Copy the full listing exactly.

═══ Data for analysis ═══

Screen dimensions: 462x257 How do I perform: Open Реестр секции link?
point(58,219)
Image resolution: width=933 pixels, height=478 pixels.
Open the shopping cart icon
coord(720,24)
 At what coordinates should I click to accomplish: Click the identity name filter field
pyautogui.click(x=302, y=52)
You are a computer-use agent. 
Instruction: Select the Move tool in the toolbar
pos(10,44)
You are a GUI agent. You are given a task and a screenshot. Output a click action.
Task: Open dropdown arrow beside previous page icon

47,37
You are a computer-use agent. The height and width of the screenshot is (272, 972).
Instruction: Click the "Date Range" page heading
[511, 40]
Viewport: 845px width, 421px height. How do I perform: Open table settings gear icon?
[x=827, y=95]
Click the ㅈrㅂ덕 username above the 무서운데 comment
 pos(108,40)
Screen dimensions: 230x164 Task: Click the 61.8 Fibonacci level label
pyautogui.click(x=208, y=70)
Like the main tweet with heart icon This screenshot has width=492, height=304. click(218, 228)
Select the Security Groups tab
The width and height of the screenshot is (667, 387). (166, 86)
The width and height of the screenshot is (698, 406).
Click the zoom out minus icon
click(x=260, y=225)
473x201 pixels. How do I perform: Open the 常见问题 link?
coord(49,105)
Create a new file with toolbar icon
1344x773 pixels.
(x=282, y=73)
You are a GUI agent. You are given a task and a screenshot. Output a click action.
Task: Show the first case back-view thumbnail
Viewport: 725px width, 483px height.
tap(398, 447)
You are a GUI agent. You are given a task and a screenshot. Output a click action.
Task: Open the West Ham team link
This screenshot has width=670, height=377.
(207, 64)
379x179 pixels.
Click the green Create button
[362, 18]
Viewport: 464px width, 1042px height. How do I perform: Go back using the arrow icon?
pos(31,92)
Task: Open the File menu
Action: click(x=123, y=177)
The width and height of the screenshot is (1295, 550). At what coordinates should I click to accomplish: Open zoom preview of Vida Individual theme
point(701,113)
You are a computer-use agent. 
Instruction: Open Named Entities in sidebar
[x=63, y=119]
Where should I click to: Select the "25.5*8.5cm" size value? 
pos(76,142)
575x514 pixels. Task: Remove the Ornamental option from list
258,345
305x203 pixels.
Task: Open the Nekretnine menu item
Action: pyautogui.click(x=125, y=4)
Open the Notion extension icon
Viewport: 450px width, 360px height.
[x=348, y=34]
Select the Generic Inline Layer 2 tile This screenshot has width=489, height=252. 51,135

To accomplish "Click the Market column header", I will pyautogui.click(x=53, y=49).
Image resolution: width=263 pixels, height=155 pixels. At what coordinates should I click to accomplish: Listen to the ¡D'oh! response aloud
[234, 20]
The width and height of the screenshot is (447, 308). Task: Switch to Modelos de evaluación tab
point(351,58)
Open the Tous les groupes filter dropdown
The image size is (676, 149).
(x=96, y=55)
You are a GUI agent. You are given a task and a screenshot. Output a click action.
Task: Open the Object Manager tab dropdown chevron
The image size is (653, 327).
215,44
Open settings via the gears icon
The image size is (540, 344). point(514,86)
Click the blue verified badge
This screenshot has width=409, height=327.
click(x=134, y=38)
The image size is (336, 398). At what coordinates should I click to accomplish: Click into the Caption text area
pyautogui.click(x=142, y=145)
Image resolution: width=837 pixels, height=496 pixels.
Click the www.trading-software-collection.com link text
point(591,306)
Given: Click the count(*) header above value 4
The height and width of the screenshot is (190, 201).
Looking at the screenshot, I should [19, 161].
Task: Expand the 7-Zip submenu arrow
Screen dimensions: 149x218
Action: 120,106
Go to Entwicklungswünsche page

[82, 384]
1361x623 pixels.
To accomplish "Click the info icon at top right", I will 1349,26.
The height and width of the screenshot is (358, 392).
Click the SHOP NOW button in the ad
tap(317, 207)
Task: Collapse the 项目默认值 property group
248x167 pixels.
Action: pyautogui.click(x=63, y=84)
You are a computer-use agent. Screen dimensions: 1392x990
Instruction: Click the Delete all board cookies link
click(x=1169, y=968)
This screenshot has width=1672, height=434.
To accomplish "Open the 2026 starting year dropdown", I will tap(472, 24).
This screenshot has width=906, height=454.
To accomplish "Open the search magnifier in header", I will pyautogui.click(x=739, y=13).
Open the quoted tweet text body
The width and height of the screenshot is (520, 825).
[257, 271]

═══

• [Worked solution]:
Screen dimensions: 462x257 How do I perform: Open Реестр секции link?
point(58,219)
Image resolution: width=933 pixels, height=478 pixels.
Open the shopping cart icon
coord(720,24)
 At what coordinates should I click to accomplish: Click the identity name filter field
pyautogui.click(x=302, y=52)
You are a computer-use agent. 
Instruction: Select the Move tool in the toolbar
pos(10,44)
You are a GUI agent. You are given a task and a screenshot. Output a click action.
Task: Open dropdown arrow beside previous page icon

47,37
You are a computer-use agent. The height and width of the screenshot is (272, 972).
Instruction: Click the "Date Range" page heading
[511, 40]
Viewport: 845px width, 421px height. How do I perform: Open table settings gear icon?
[x=827, y=95]
Click the ㅈrㅂ덕 username above the 무서운데 comment
 pos(108,40)
Screen dimensions: 230x164 Task: Click the 61.8 Fibonacci level label
pyautogui.click(x=208, y=70)
Like the main tweet with heart icon This screenshot has width=492, height=304. click(218, 228)
Select the Security Groups tab
The width and height of the screenshot is (667, 387). (166, 86)
The width and height of the screenshot is (698, 406).
Click the zoom out minus icon
click(x=260, y=225)
473x201 pixels. How do I perform: Open the 常见问题 link?
coord(49,105)
Create a new file with toolbar icon
1344x773 pixels.
(x=282, y=73)
You are a GUI agent. You are given a task and a screenshot. Output a click action.
Task: Show the first case back-view thumbnail
Viewport: 725px width, 483px height.
tap(398, 447)
You are a GUI agent. You are given a task and a screenshot. Output a click action.
Task: Open the West Ham team link
This screenshot has width=670, height=377.
(207, 64)
379x179 pixels.
Click the green Create button
[362, 18]
Viewport: 464px width, 1042px height. How do I perform: Go back using the arrow icon?
pos(31,92)
Task: Open the File menu
Action: click(x=123, y=177)
The width and height of the screenshot is (1295, 550). At what coordinates should I click to accomplish: Open zoom preview of Vida Individual theme
point(701,113)
You are a computer-use agent. 
Instruction: Open Named Entities in sidebar
[x=63, y=119]
Where should I click to: Select the "25.5*8.5cm" size value? 
pos(76,142)
575x514 pixels. Task: Remove the Ornamental option from list
258,345
305x203 pixels.
Task: Open the Nekretnine menu item
Action: pyautogui.click(x=125, y=4)
Open the Notion extension icon
Viewport: 450px width, 360px height.
[x=348, y=34]
Select the Generic Inline Layer 2 tile This screenshot has width=489, height=252. 51,135

To accomplish "Click the Market column header", I will pyautogui.click(x=53, y=49).
Image resolution: width=263 pixels, height=155 pixels. At what coordinates should I click to accomplish: Listen to the ¡D'oh! response aloud
[234, 20]
The width and height of the screenshot is (447, 308). Task: Switch to Modelos de evaluación tab
point(351,58)
Open the Tous les groupes filter dropdown
The image size is (676, 149).
(x=96, y=55)
You are a GUI agent. You are given a task and a screenshot. Output a click action.
Task: Open the Object Manager tab dropdown chevron
The image size is (653, 327).
215,44
Open settings via the gears icon
The image size is (540, 344). point(514,86)
Click the blue verified badge
This screenshot has width=409, height=327.
click(x=134, y=38)
The image size is (336, 398). At what coordinates should I click to accomplish: Click into the Caption text area
pyautogui.click(x=142, y=145)
Image resolution: width=837 pixels, height=496 pixels.
Click the www.trading-software-collection.com link text
point(591,306)
Given: Click the count(*) header above value 4
The height and width of the screenshot is (190, 201).
Looking at the screenshot, I should [19, 161].
Task: Expand the 7-Zip submenu arrow
Screen dimensions: 149x218
Action: 120,106
Go to Entwicklungswünsche page

[82, 384]
1361x623 pixels.
To accomplish "Click the info icon at top right", I will 1349,26.
The height and width of the screenshot is (358, 392).
Click the SHOP NOW button in the ad
tap(317, 207)
Task: Collapse the 项目默认值 property group
248x167 pixels.
Action: pyautogui.click(x=63, y=84)
You are a computer-use agent. Screen dimensions: 1392x990
Instruction: Click the Delete all board cookies link
click(x=1169, y=968)
This screenshot has width=1672, height=434.
To accomplish "Open the 2026 starting year dropdown", I will tap(472, 24).
This screenshot has width=906, height=454.
To accomplish "Open the search magnifier in header", I will pyautogui.click(x=739, y=13).
Open the quoted tweet text body
The width and height of the screenshot is (520, 825).
[257, 271]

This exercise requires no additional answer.